Nanobots (very small robots, potentially as tiny as molecules) have been a staple of science fiction for decades. But, despite massive investment in scientific research that has produced amazing things, actual nanobots haven’t made it into the real world. However, that may be about to change. This article talks about research at the University of California San Diego. They demonstrated using micromotors, machines about half the width of a human hair, to treat a bacterial infection in a mouse stomach. Not exactly nanobots yet, but an important step in the right direction.
Richard Feynman first raised the issues that became nanotechnology in 1959, in his talk There’s Plenty of Room at the Bottom. These ideas really took root with the 1986 book Engines of Creation: The Coming Era of Nanotechnology, by K. Eric Drexler. He coined the term “nanotechnology” and proposed a nanoscale “assembler,” a machine able to build copies of itself and other nanoscale machines. These are the ideas adopted by science fiction writers as nanobots (and other names) and credited with near-magical capabilities, making their entry into the real world seem long overdue.

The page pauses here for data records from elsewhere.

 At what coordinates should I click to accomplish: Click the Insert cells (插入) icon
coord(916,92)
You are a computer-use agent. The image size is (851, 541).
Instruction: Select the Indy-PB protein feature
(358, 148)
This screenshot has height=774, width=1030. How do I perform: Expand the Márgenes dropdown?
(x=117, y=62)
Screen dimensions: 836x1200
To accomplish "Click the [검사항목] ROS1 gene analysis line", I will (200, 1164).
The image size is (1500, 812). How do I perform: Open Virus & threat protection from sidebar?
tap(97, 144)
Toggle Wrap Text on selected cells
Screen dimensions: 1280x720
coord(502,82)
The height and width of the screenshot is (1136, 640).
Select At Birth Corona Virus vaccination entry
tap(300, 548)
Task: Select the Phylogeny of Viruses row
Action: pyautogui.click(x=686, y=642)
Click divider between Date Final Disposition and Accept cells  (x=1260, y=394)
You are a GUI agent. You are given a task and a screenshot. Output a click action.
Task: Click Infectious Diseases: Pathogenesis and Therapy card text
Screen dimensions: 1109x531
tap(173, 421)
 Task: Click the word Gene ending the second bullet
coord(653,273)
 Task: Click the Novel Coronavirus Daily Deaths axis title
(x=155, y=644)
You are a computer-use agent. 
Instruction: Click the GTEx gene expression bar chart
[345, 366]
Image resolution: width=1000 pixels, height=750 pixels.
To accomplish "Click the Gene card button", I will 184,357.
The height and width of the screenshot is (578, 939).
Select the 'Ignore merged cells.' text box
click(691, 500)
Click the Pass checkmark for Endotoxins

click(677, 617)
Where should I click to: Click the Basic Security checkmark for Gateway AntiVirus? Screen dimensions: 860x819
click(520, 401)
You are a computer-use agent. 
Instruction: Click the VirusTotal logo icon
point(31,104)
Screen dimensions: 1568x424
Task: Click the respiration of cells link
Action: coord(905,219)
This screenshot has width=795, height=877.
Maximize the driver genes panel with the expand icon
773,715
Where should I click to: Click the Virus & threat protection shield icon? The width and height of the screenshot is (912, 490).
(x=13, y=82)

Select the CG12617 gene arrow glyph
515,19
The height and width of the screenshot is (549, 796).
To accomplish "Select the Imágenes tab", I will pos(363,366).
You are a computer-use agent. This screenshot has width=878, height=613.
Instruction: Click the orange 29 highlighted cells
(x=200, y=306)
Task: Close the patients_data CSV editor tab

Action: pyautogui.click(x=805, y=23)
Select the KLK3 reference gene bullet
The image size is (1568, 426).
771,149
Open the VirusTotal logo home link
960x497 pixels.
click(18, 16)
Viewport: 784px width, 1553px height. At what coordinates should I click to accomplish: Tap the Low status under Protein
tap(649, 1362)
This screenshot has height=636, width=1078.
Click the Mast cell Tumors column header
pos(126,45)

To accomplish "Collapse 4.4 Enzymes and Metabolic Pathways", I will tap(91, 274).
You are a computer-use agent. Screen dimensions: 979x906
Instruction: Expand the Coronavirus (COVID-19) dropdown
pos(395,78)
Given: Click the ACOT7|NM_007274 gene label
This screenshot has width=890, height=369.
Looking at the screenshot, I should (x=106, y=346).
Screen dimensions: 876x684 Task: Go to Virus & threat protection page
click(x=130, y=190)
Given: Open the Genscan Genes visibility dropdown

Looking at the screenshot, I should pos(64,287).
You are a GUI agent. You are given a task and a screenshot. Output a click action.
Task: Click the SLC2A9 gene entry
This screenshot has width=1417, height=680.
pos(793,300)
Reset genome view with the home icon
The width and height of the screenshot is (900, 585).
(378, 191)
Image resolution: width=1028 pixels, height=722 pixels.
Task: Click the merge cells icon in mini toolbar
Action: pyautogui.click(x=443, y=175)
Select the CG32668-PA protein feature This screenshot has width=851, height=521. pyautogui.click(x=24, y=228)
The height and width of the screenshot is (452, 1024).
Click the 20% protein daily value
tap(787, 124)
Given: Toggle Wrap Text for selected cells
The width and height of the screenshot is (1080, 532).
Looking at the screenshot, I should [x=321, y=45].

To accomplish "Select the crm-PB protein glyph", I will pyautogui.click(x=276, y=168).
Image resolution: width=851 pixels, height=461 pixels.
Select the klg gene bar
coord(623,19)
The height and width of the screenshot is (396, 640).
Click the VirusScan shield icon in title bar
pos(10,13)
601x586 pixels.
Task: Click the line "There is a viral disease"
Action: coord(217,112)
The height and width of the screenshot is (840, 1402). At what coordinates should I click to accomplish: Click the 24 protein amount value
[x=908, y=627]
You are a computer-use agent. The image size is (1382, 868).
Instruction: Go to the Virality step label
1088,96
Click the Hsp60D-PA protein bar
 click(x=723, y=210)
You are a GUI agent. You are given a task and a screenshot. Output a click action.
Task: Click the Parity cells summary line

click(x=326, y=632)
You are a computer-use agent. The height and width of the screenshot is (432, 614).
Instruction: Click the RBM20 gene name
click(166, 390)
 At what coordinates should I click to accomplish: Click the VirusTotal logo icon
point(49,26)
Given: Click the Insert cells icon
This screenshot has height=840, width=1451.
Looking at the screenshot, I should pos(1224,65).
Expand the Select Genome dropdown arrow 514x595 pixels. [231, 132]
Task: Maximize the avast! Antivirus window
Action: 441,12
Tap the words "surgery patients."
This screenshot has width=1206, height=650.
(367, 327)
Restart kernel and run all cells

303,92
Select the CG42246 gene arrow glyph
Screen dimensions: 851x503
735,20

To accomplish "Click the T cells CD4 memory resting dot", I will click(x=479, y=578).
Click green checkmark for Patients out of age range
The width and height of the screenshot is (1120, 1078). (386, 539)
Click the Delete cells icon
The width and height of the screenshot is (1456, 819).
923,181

But creative minds also see a dark side to nanobots, usually referred to as the grey goo problem. In this scenario, the nanobots run amok, either accidentally or by design; the berserk nanobots indiscriminately consume everything to fuel their reproduction until the entire surface of the Earth is nothing but a mass of grey goo. This is essentially the disaster imagined by the 2008 remake of the movie The Day the Earth Stood Still. This is great for story tellers looking for a disaster to fuel a plot, but horrifying to consider in real life. Drexler and others have recently been looking into ways to develop this technology that minimizes the possibility of such a scenario, so let’s hope that such lines of thinking succeed.
However, whether you want them or dread them, it seems we are at the threshold. Ready or not, here come the nanobots!